I'm so sorry you're dealing with all these emotions right now.
I'm curious as to why she came to town on business, and planned to visit your FIL? Is she an old family friend?
Is it possible that his timeline felt very foggy after the affair was disclosed? Could he have thought he was telling you 2011 when he meant 2010? I'm not making excuses for him...it's just that I've asked repeatedly for a timeline from my WH, and he just can't seem to put one together at this point. All he can tell me is that one of his ONS affairs happened "last Fall". Well...it's Fall again, so a year has passed, and things still appear to be very foggy. I honestly believe my WH has a significant chunk of time that is very murky, because he was too consumed with balancing infidelity with his real life.

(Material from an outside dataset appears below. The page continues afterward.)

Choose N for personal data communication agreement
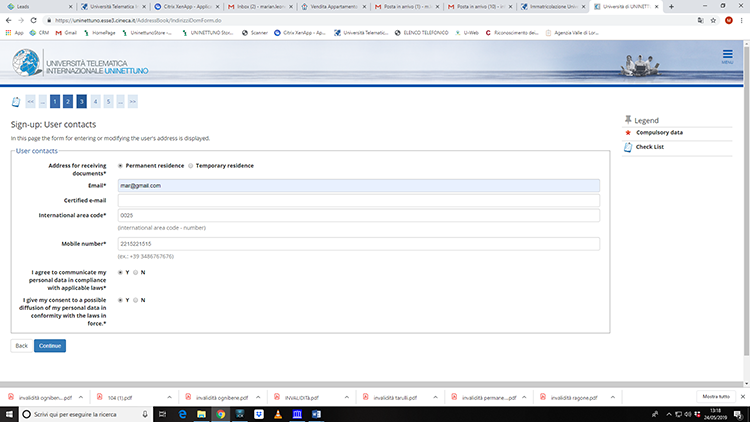click(x=135, y=271)
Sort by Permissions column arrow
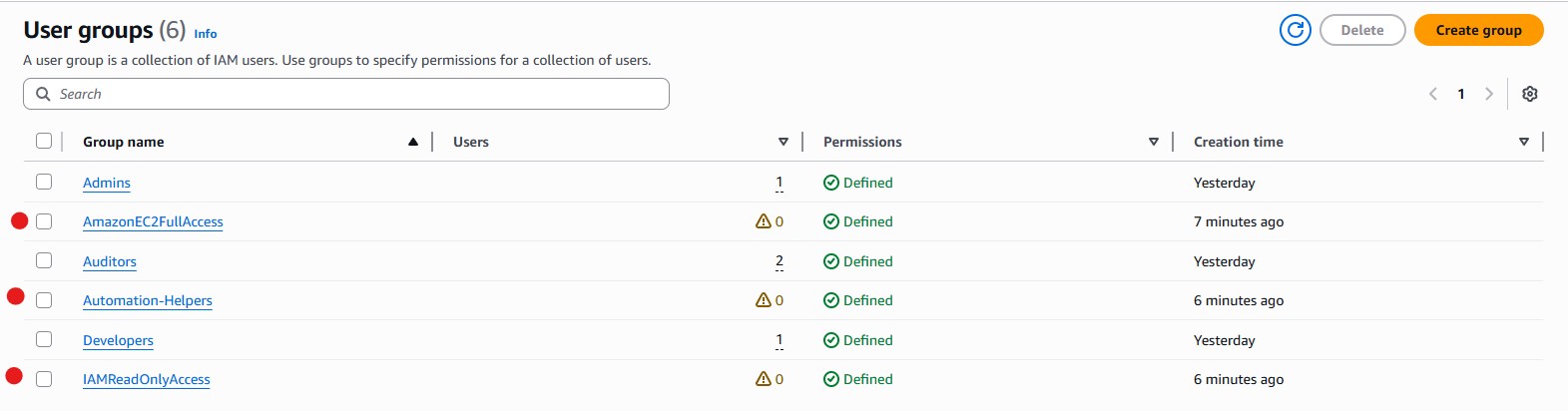Viewport: 1568px width, 411px height. (1154, 142)
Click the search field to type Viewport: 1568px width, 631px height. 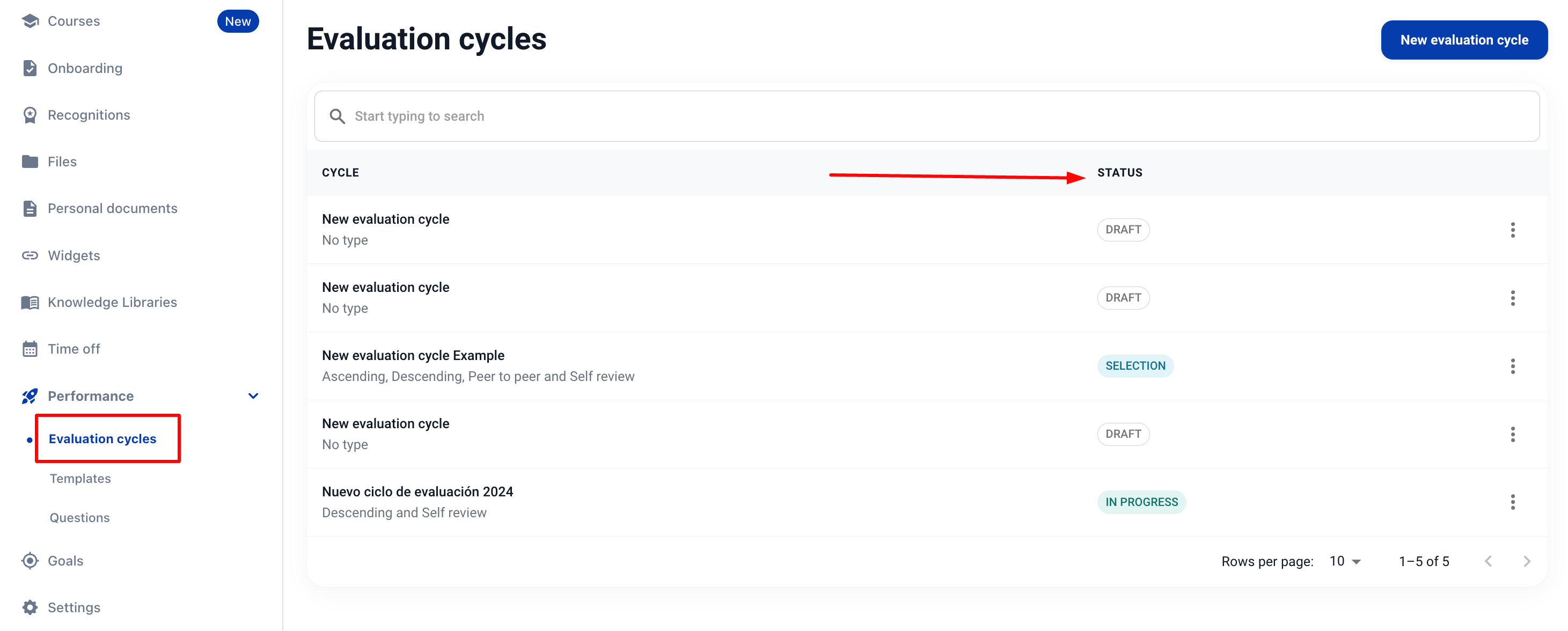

Can you go back to Oct 2011, and see if there was anything significant there? Could there have been a second visit? Could his dad have confronted him a year after that kiss? Again, not offering excuses. I just know, based on my experience, that getting dates/events mixed up has been a challenge we're dealing with in our marriage.
The words of praise...yeah...that was uncalled for. Again, who knows why he threw her name out there -- maybe he was worried that it would look obvious if he mentioned others, but not her...as if he was covering up something by not mentioning her name. Who the hell knows.
You have every right to be upset. But you also have a different husband today than you did a few months ago. He's in a different mental state, and he's more removed from the A. I do think you should discuss it before you go home as 1) It will eat you alive and 2) The kids aren't there.
Much love and many prayers for strength, wisdom, and transparency.